A Young Man and Woman Each Holding An Apple
A Florentine engraving in the Fine Manner, attributed
to the school of Finiguerra
“One of the “Otto Prints” (so called from the eighteenth-century collector who possessed the majority of the series), A Young Man and Woman Each Holding An Apple, is in the Gray Collection, Harvard, and it is a charming example of the amatory subjects of the series, prints such as the Florentine gallant might have pasted on the spice-box to be presented to his inamorata. The badge of Medici (the six “palle” with three lilies in the uppermost) added by a contemporary hand in pen and ink suggests that this one may have been used by the young Lorenzo himself between about 1465 and 1467, which accords well with the probable date of the engravings.” Arthur M. Hind.
(The inscription above reads ò amore te qª (questa) and
piglia qª: “O Love, this to you” and “Take this.”)
Size of the original engraving, 4¼ × 4¼ inches
The engravings most certainly by Finiguerra, such as the Judgment Hall of Pilate (Gotha), the March to Calvary and the Crucifixion (British Museum), Various Wild Animals Hunting and Fighting (British Museum), are of course rarities which most collectors can never hope to possess. The same may also be said of somewhat later prints in the same manner of engraving (which may be the work of the heirs of Finiguerra’s atelier, which is known to have been carried on by members of his family until 1498), such as the Fine Manner “Prophets and Sibyls” and the “Otto Prints.” We will in consequence devote less space to these rarities, possessed chiefly by a few European collections, than their artistic interest would justify, keeping our argument henceforward more to the engravings that the American amateur has the chance of seeing or acquiring at home.
One of the “Otto Prints” (so called from the eighteenth-century collector who possessed the majority of the series), A Young Man and Woman Each Holding An Apple, is in the Gray Collection, Harvard, and it is a charming example of the amatory subjects of the series, prints such as the Florentine gallant might have pasted on the spice-box to be presented to his inamorata. The badge of Medici (the six “palle” with three lilies in the uppermost) added by a contemporary hand in pen and ink suggests that this one may have been used by the young Lorenzo himself between about 1465 and 1467, which accords well with the probable date of the engravings.

(Excerpted records):

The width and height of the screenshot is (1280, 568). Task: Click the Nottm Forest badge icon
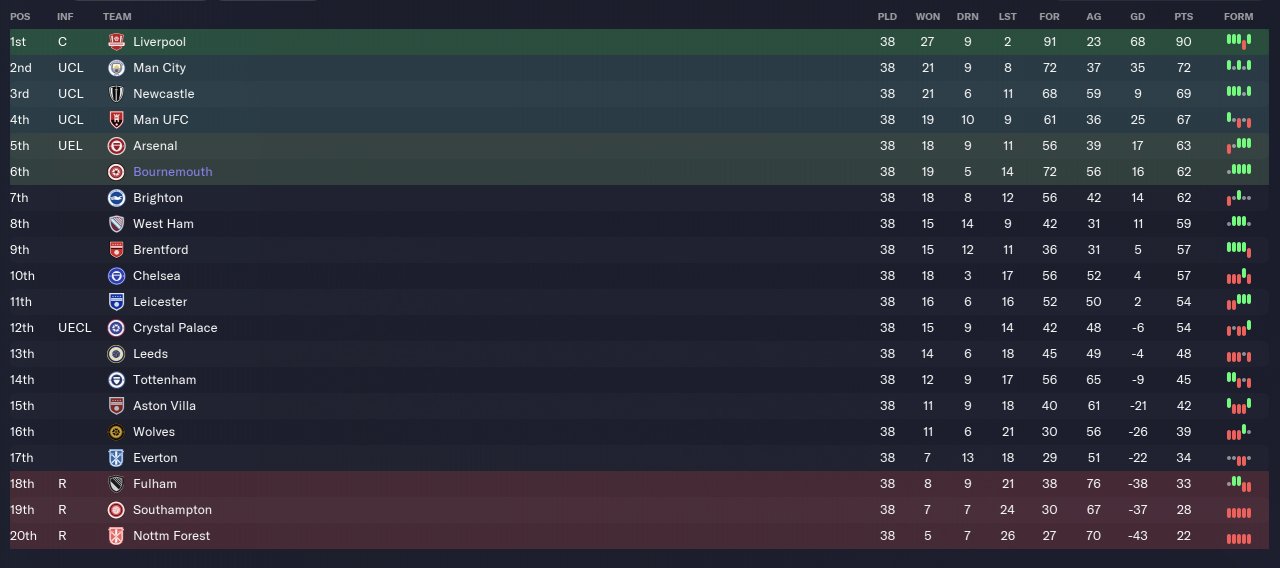point(116,536)
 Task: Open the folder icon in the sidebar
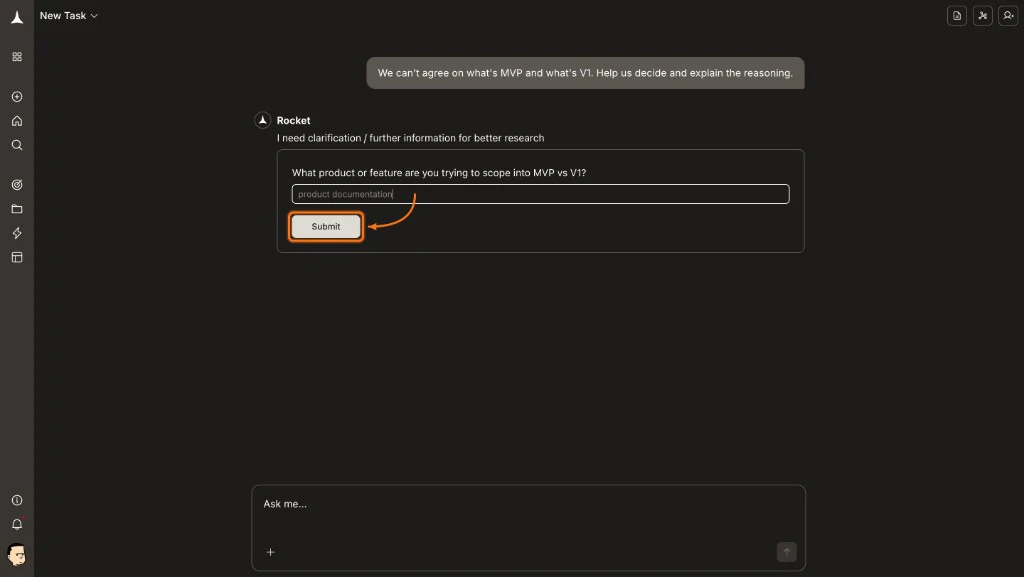16,209
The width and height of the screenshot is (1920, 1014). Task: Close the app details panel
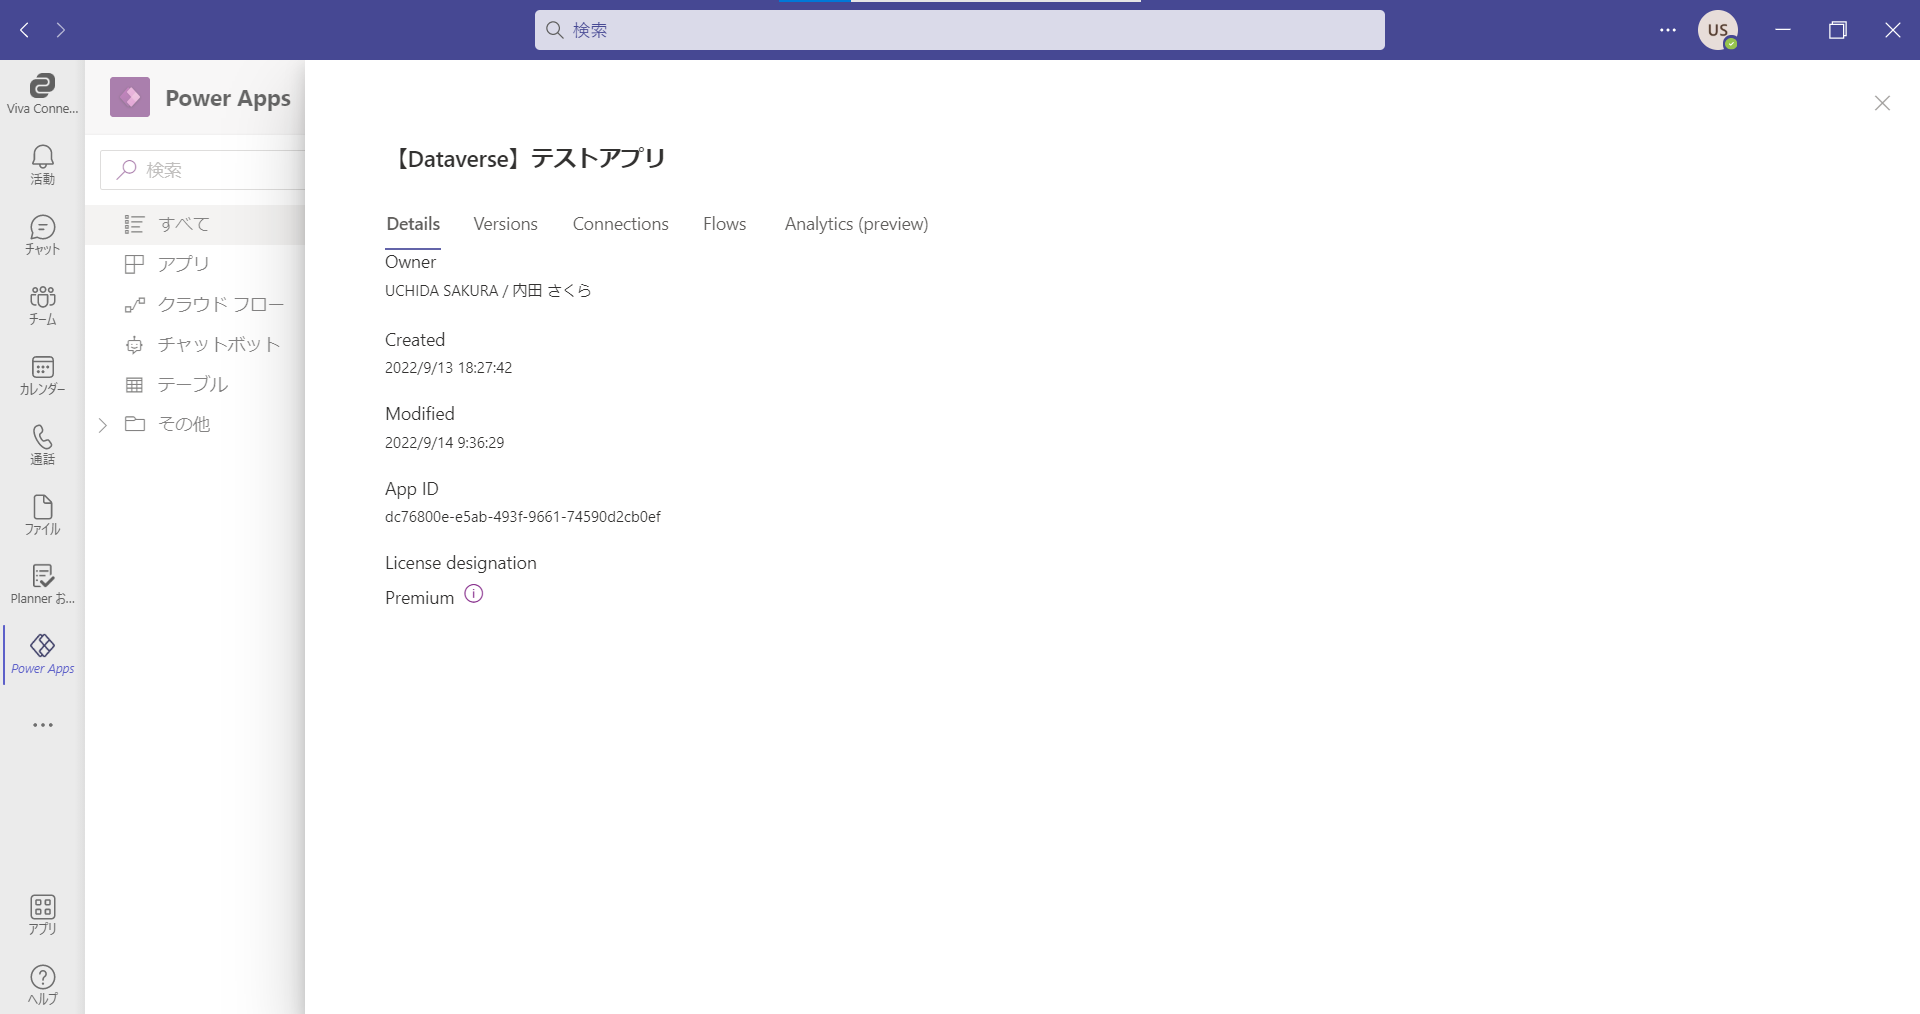tap(1882, 103)
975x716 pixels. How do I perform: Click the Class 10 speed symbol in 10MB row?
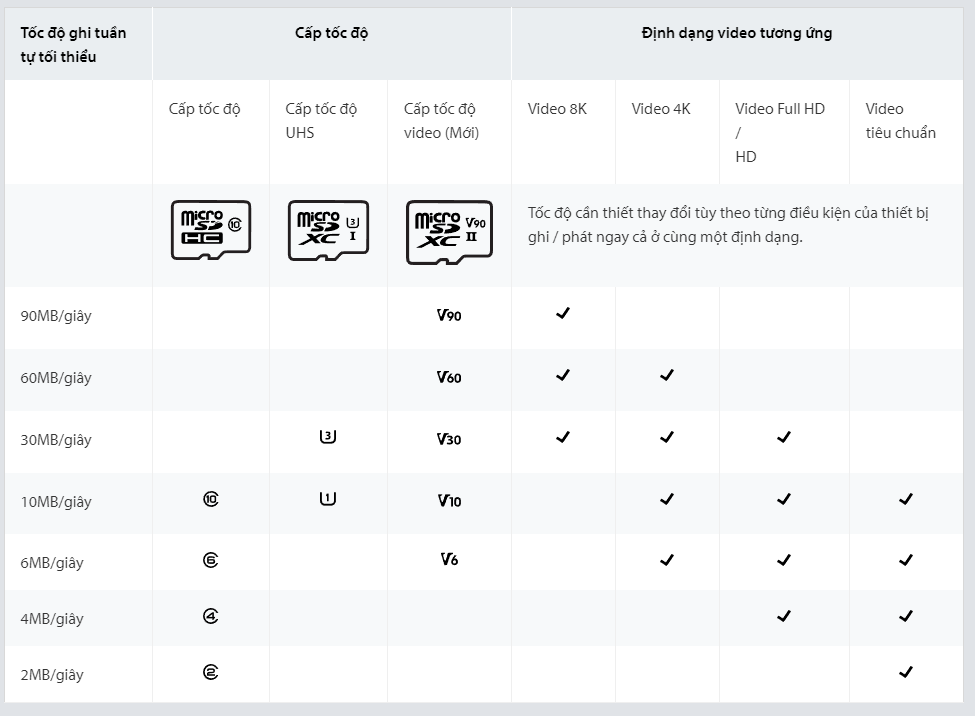pos(211,499)
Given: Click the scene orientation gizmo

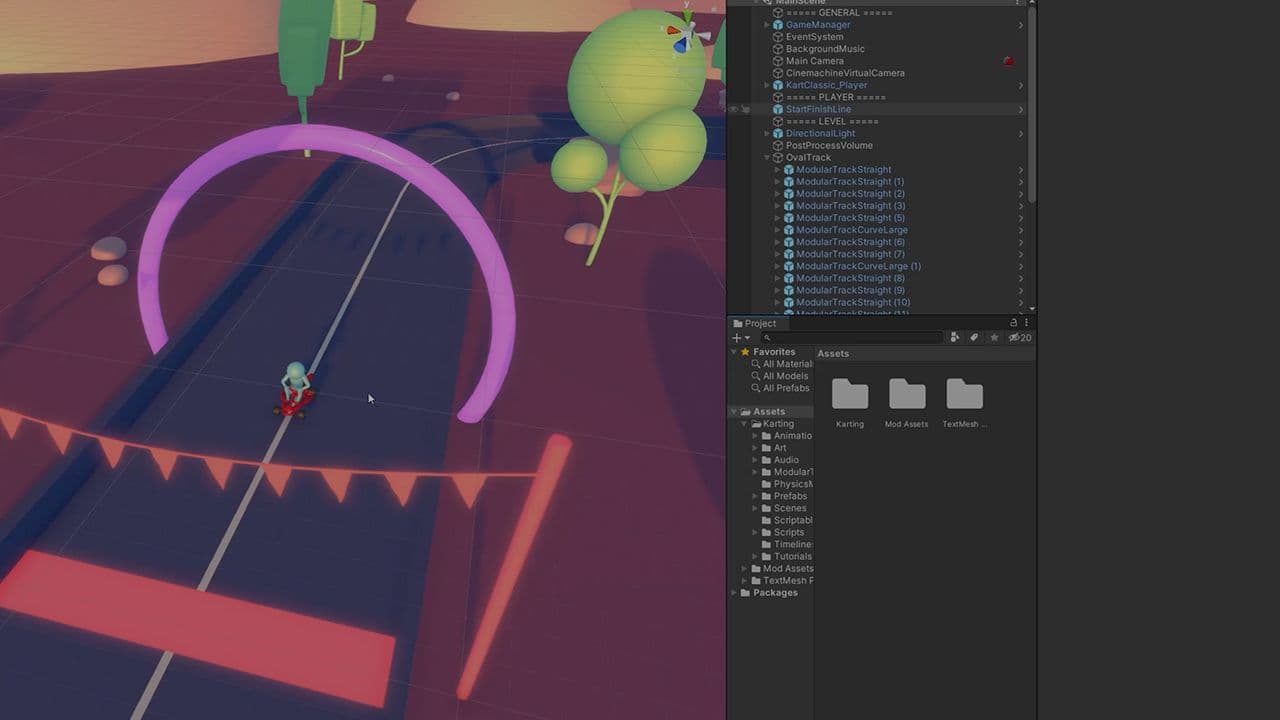Looking at the screenshot, I should (686, 35).
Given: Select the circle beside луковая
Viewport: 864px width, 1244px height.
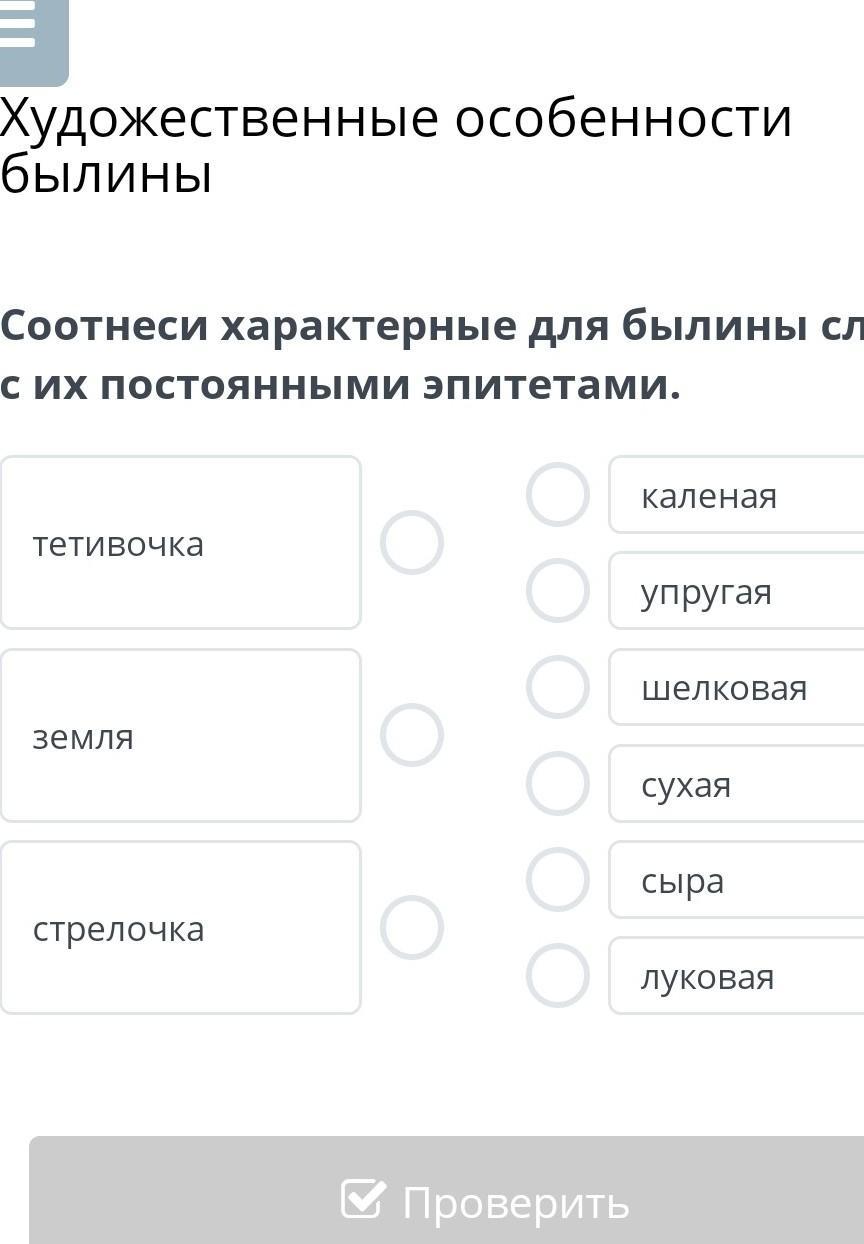Looking at the screenshot, I should tap(558, 975).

(Your instructions):
How would the passage on early Florentine engravings and the school of Finiguerra go on? Continue it from its last sentence.

(Output for this exercise):
The only known engraving by the goldsmith and painter Antonio Pollaiuolo, the large Battle of Naked Men, shows a far greater artist than his slightly elder contemporary Finiguerra. They had both studied in the same workshop and probably continued a sort of partnership until Finiguerra’s death. Pollaiuolo’s draughtsmanship evinces a grip and intensity that Finiguerra entirely lacks in his somewhat torpid academic drawings, and it is seen at its best in this magnificently vigorous plate. An excellent impression, surpassed by few in the museums of Europe, is, I believe, in the collection of Mr. Francis Bullard of Boston.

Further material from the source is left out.